“Yes,” I said, waiting for more.
“That’s all. I tell you she heard a sneeze. And don’t start telling me I’m not so young as I once was and may have made a mistake, because it was Clara who heard it and she’s only nineteen.”
“But,” I said, “why shouldn’t she have heard a sneeze?”
Mrs. Price Ridley looked at me in obvious pity for my poorness of intellect.

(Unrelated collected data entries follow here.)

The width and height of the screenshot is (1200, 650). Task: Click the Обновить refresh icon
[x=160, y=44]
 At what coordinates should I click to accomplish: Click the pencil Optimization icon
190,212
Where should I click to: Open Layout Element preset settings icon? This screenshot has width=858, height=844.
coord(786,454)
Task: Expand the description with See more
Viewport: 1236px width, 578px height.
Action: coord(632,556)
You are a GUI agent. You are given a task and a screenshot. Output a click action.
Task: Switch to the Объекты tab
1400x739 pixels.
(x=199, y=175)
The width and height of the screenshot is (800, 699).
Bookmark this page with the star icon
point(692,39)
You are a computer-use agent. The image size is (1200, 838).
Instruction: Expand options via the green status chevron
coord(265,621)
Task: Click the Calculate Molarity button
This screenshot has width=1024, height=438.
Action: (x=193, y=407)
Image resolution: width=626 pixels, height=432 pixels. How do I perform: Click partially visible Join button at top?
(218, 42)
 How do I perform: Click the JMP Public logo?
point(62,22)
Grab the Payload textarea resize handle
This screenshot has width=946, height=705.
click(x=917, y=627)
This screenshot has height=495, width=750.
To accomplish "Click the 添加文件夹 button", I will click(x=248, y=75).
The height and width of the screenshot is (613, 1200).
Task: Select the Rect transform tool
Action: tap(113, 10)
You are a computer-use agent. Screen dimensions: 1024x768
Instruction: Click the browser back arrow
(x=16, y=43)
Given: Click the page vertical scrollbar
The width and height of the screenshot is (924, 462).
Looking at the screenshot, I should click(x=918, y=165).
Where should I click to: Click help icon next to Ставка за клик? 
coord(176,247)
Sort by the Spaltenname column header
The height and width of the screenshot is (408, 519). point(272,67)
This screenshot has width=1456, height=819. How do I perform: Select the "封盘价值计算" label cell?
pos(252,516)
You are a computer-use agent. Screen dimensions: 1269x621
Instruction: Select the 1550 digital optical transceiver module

“She heard a sneeze on the day of the murder at a time when there was no one in your house. Doubtless the murderer was concealed in the bushes waiting his opportunity. What you have to look for is a man with a cold in his head.”
“Or a sufferer from hay fever,” I suggested. “But as a matter of fact, Mrs. Price Ridley, I think that mystery has a very easy solution. Our maid, Mary, has been suffering from a severe cold in the head. In fact, her sniffing has tried us very much lately. It must have been her sneeze your maid heard.”
“It was a man’s sneeze,” said Mrs. Price Ridley firmly. “And you couldn’t hear your maid sneeze in your kitchen from our gate.”
“You couldn’t hear anyone sneezing in the study from your gate,” I said. “Or at least, I very much doubt it.”
“I said the man might have been concealed in the shrubbery,” said Mrs. Price Ridley. “Doubtless when Clara had gone in, he effected an entrance by the front door.”
“Well, of course, that’s possible,” I said.